■ Activity
Would you print the data below exactly, leaving out every picture?

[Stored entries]
= = =
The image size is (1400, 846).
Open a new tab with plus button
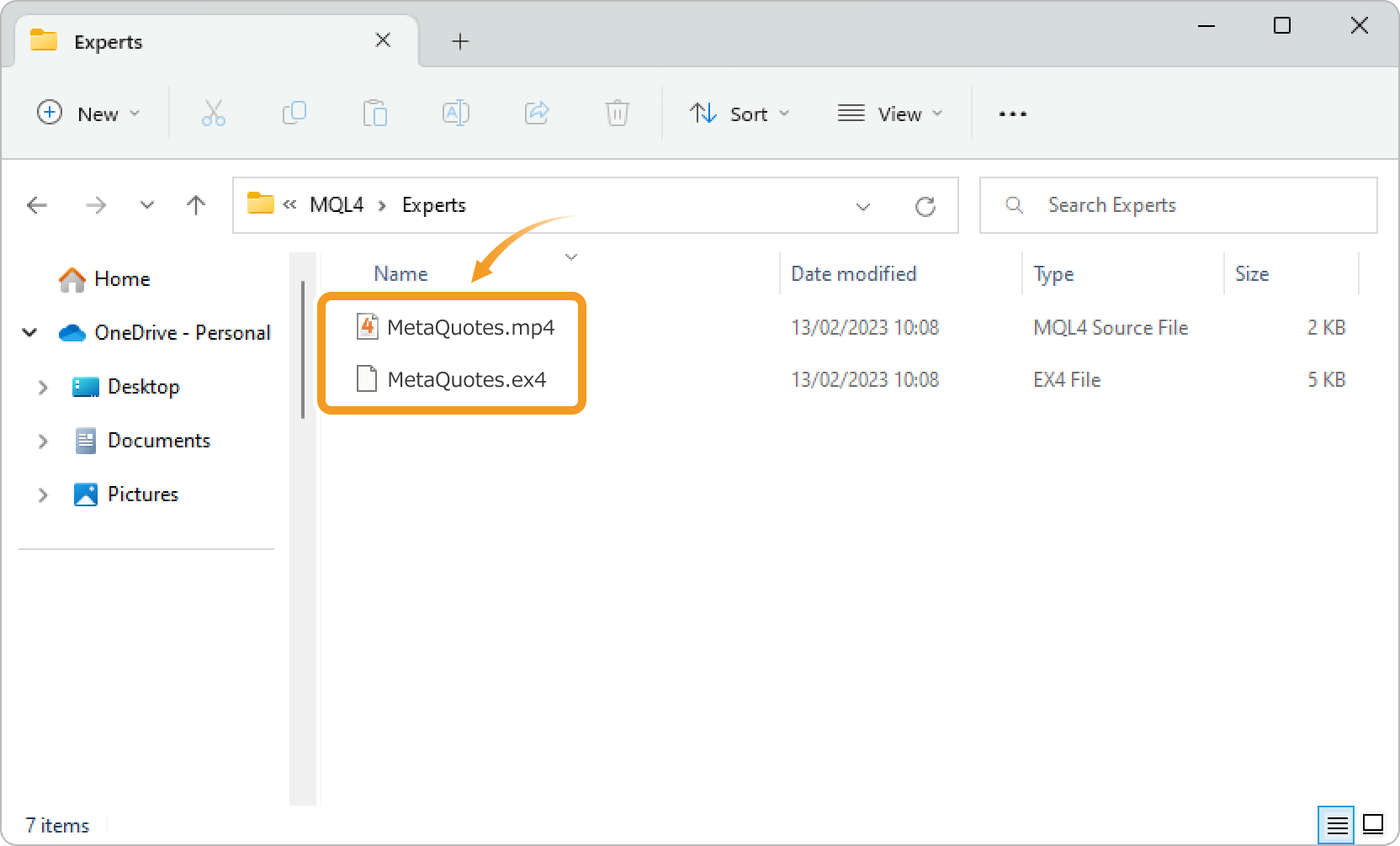pos(460,41)
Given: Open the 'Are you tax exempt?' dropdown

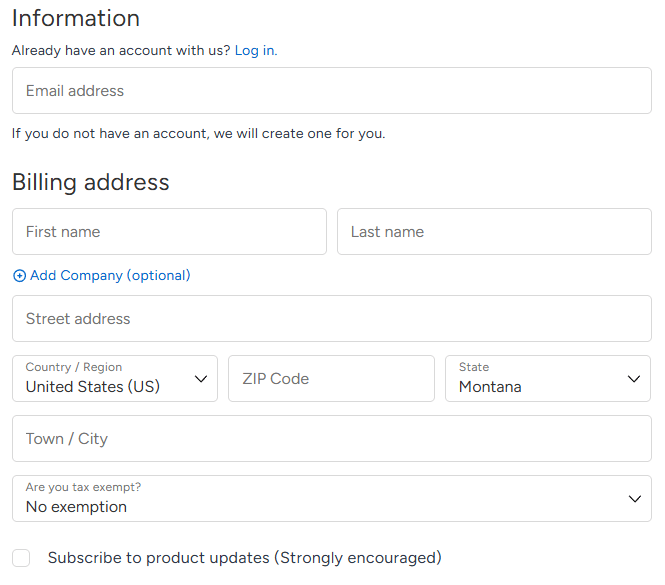Looking at the screenshot, I should pos(331,499).
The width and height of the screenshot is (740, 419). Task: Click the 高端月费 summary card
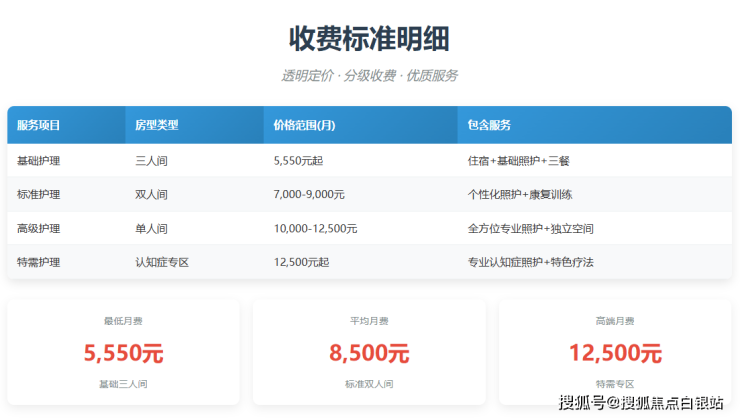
= = =
■ Answer to this task
The image size is (1400, 846).
Open a new tab with plus button
pos(460,41)
Given: Open the 'Are you tax exempt?' dropdown

Looking at the screenshot, I should pos(331,499).
The width and height of the screenshot is (740, 419). Task: Click the 高端月费 summary card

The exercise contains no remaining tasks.